In [1]:
import tensorflow as tf
import numpy as np
import matplotlib.pyplot as plt
from PIL import Image
from PIL import ImageDraw
from PIL import ImageColor
import time
from scipy.stats import norm
%matplotlib inline
plt.style.use('ggplot')
MobileNets, as the name suggests, are neural networks constructed for the purpose of running very efficiently (high FPS, low memory footprint) on mobile and embedded devices. MobileNets achieve this with 3 techniques:
These 3 techiniques reduce the size of cummulative parameters and therefore the computation required. Of course, generally models with more paramters achieve a higher accuracy. MobileNets are no silver bullet, while they perform very well larger models will outperform them. MobileNets are designed for mobile devices, NOT cloud GPUs. The reason we're using them in this lab is automotive hardware is closer to mobile or embedded devices than beefy cloud GPUs.
Before we get into the MobileNet convolution block let's take a step back and recall the computational cost of a vanilla convolution. There are $N$ kernels of size $D_k * D_k$. Each of these kernels goes over the entire input which is a $D_f * D_f * M$ sized feature map or tensor (if that makes more sense). The computational cost is:
$$ D_f * D_f * M * N * D_k * D_k $$Let $D_g * D_g$ be the size of the output feature map. Then a standard convolution takes in a $D_f * D_f * M$ input feature map and returns a $D_g * D_g * N$ feature map as output.
A depthwise convolution acts on each input channel separately with a different kernel. $M$ input channels implies there are $M$ $D_k * D_k$ kernels. Also notice this results in $N$ being set to 1. If this doesn't make sense, think about the shape a kernel would have to be to act upon an inidividual channel.
Computation cost:
$$ D_f * D_f * M * D_k * D_k $$A pointwise convolution performs a 1x1 convolution, it's the same as a vanilla convolution except the kernel size is $1 * 1$.
Computation cost:
$$ D_k * D_k * D_f * D_f * M * N = 1 * 1 * D_f * D_f * M * N = D_f * D_f * M * N $$Thus the total computation cost is for separable depthwise convolution:
$$ D_f * D_f * M * D_k * D_k + D_f * D_f * M * N $$which results in $\frac{1}{N} + \frac{1}{D_k^2}$ reduction in computation:
$$ \frac {D_f * D_f * M * D_k * D_k + D_f * D_f * M * N} {D_f * D_f * M * N * D_k * D_k} = \frac {D_k^2 + N} {D_k^2*N} = \frac {1}{N} + \frac{1}{D_k^2} $$MobileNets use a 3x3 kernel, so assuming a large enough $N$, separable depthwise convnets are ~9x more computationally efficient than vanilla convolutions!

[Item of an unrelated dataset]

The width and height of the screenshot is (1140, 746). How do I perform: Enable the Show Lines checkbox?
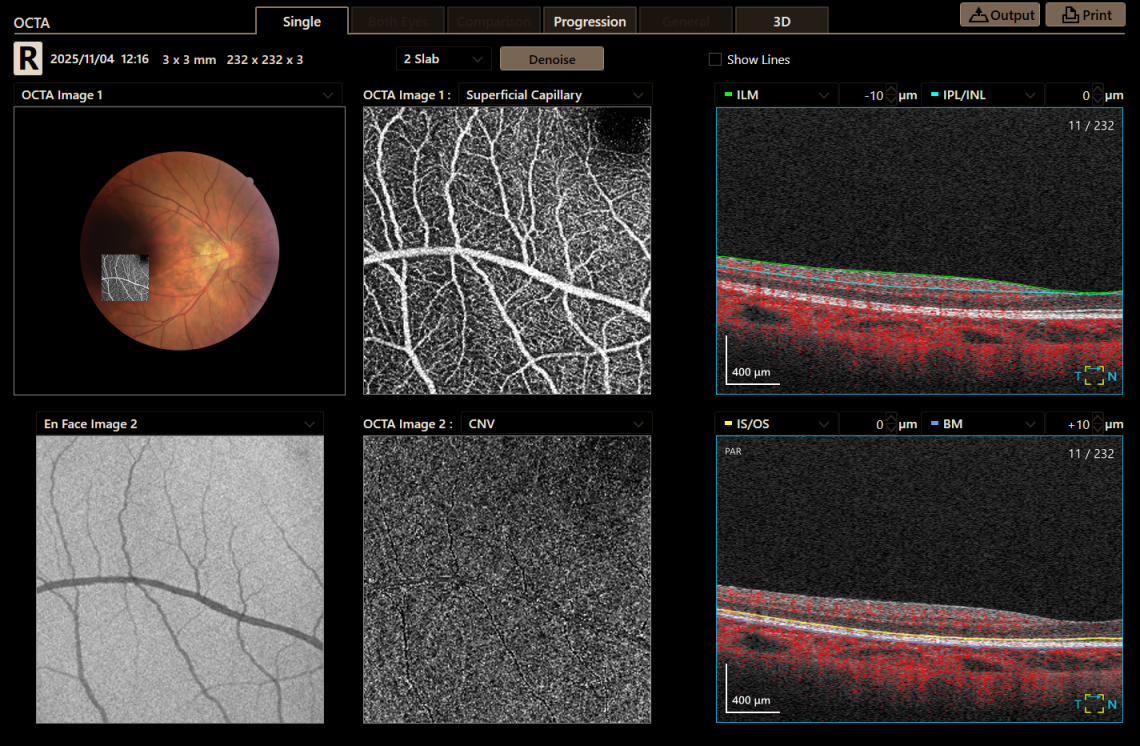[x=715, y=59]
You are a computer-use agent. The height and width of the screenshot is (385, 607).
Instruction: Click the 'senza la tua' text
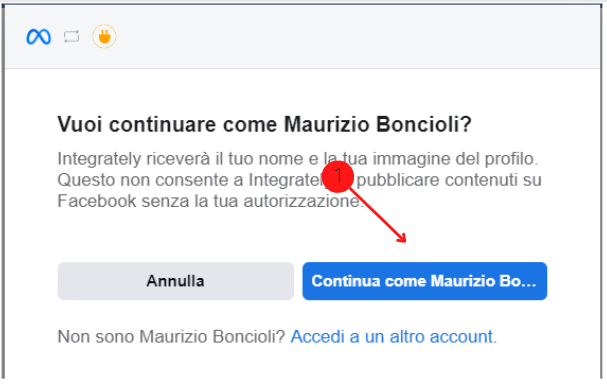[190, 201]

The 2nd technique for reducing the computational cost is the "width multiplier" which is a hyperparameter inhabiting the range [0, 1] denoted here as $\alpha$. $\alpha$ reduces the number of input and output channels proportionally:
$$ D_f * D_f * \alpha M * D_k * D_k + D_f * D_f * \alpha M * \alpha N $$The 3rd technique for reducing the computational cost is the "resolution multiplier" which is a hyperparameter inhabiting the range [0, 1] denoted here as $\rho$. $\rho$ reduces the size of the input feature map:
$$ \rho D_f * \rho D_f * M * D_k * D_k + \rho D_f * \rho D_f * M * N $$Combining the width and resolution multipliers results in a computational cost of:
$$ \rho D_f * \rho D_f * a M * D_k * D_k + \rho D_f * \rho D_f * a M * a N $$Training MobileNets with different values of $\alpha$ and $\rho$ will result in different speed vs. accuracy tradeoffs. The folks at Google have run these experiments, the result are shown in the graphic below:
MACs (M) represents the number of multiplication-add operations in the millions.
In [2]:
def vanilla_conv_block(x, kernel_size, output_channels):
"""
Vanilla Conv -> Batch Norm -> ReLU
"""
x = tf.layers.conv2d(
x, output_channels, kernel_size, (2, 2), padding='SAME')
x = tf.layers.batch_normalization(x)
return tf.nn.relu(x)
# TODO: implement MobileNet conv block
def mobilenet_conv_block(x, kernel_size, output_channels):
"""
Depthwise Conv -> Batch Norm -> ReLU -> Pointwise Conv -> Batch Norm -> ReLU
"""
f = tf.random_normal([IMG_HEIGHT, IMG_WIDTH, INPUT_CHANNELS, 1])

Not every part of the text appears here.